• Task details
Would you retype the line that contains "Task: Click the Execution tab navigation icon" and all lines following it to the end of the entries below, exactly and without pictures?

Saved data entries:
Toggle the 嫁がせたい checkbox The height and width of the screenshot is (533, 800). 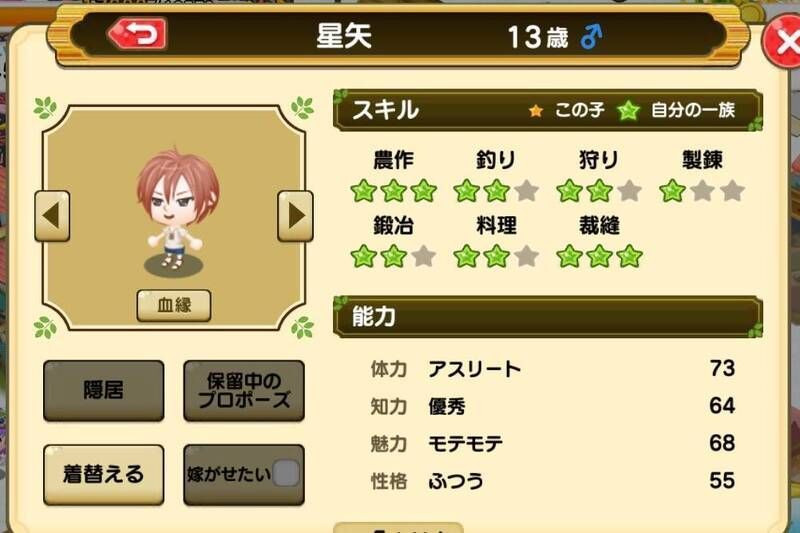coord(286,473)
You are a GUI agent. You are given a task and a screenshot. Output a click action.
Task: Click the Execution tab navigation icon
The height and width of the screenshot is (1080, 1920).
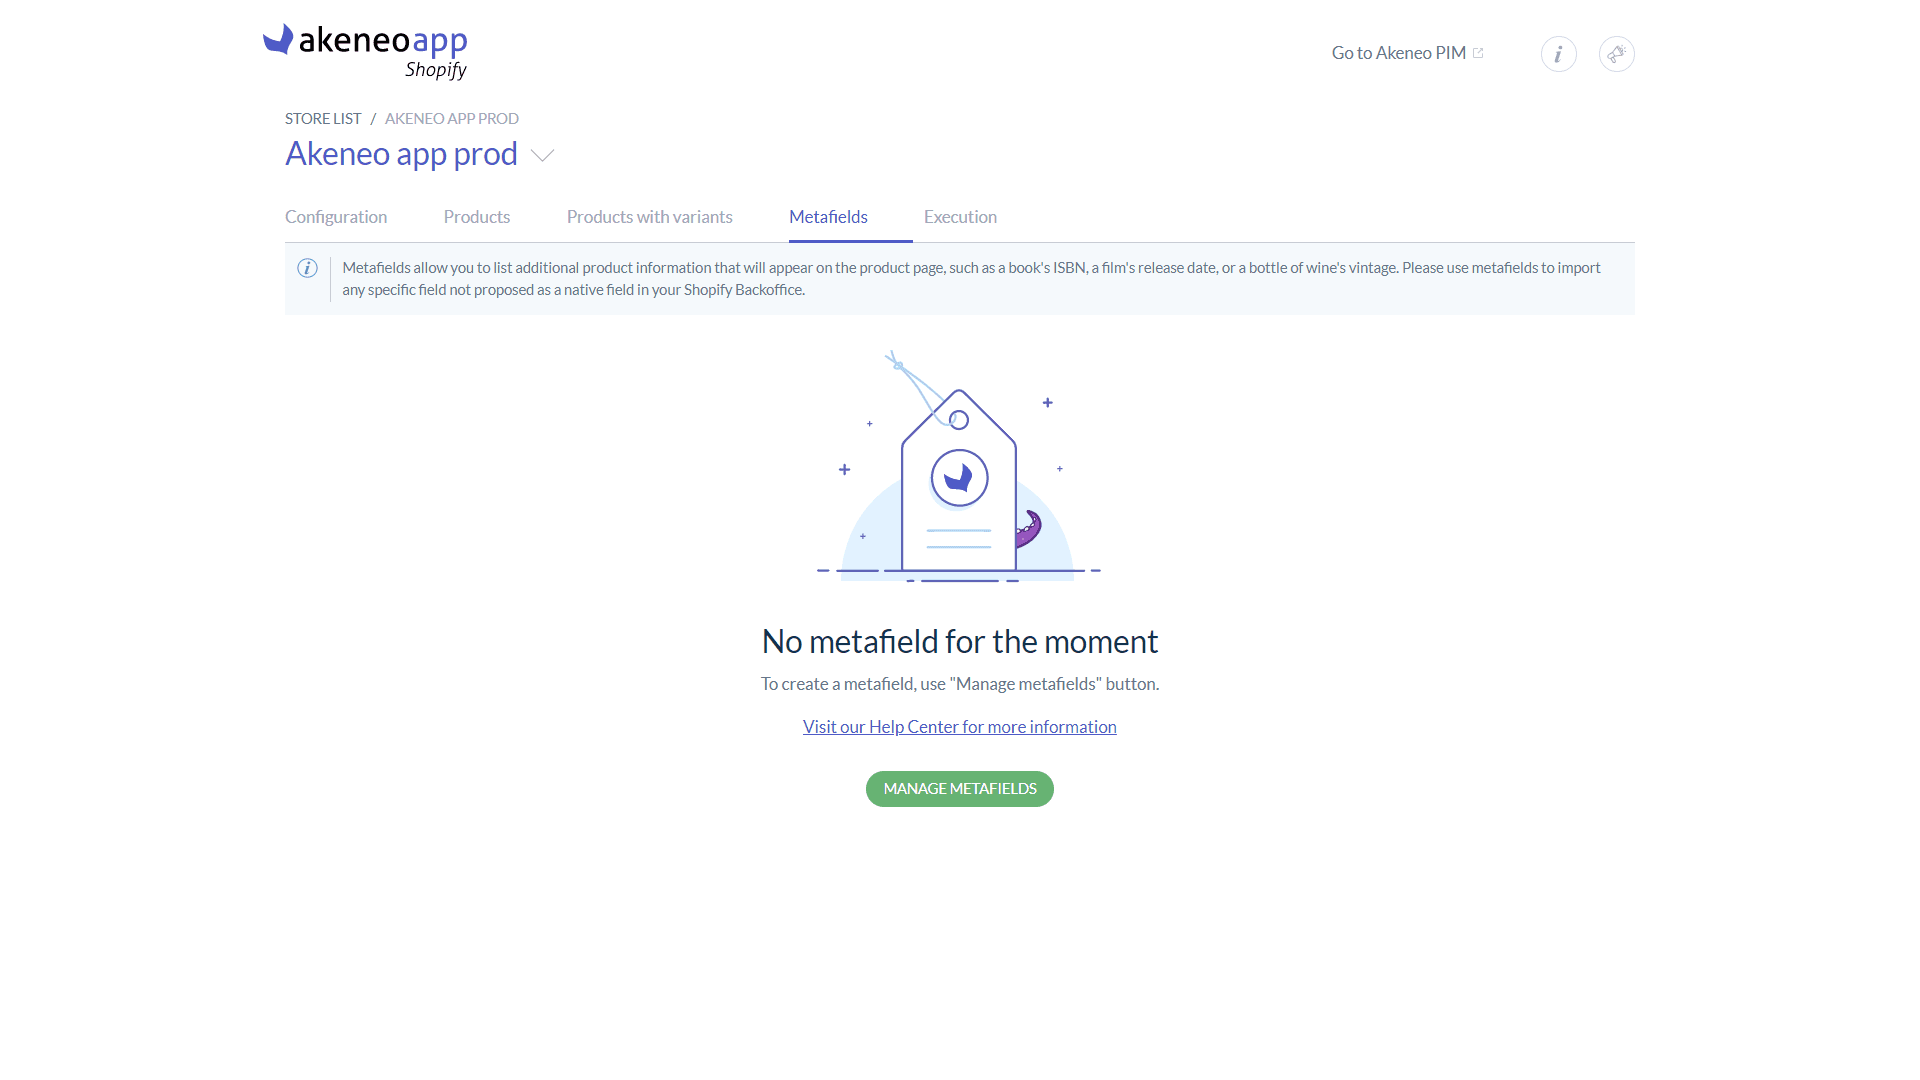(x=960, y=216)

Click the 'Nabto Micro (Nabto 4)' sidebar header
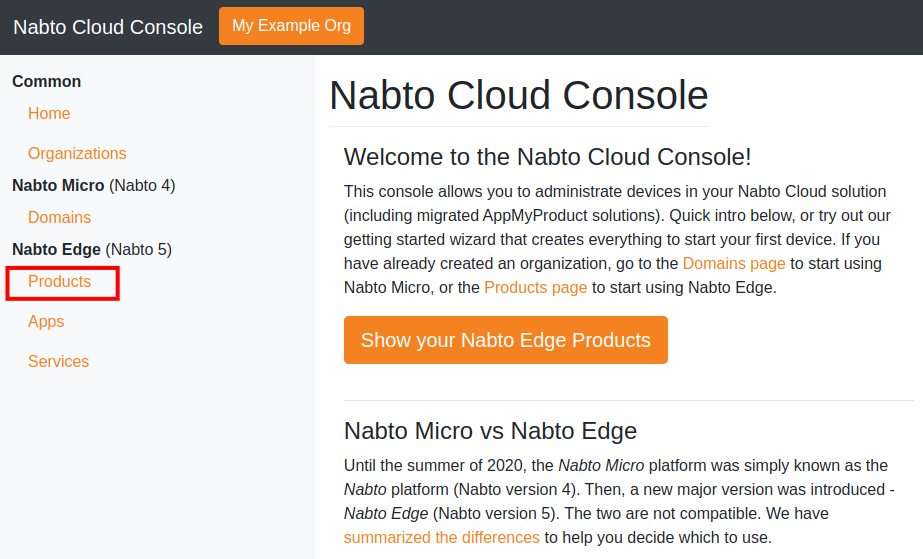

• Result below
Task: Click the Execution tab navigation icon
The height and width of the screenshot is (1080, 1920).
(x=960, y=216)

Click the 'Nabto Micro (Nabto 4)' sidebar header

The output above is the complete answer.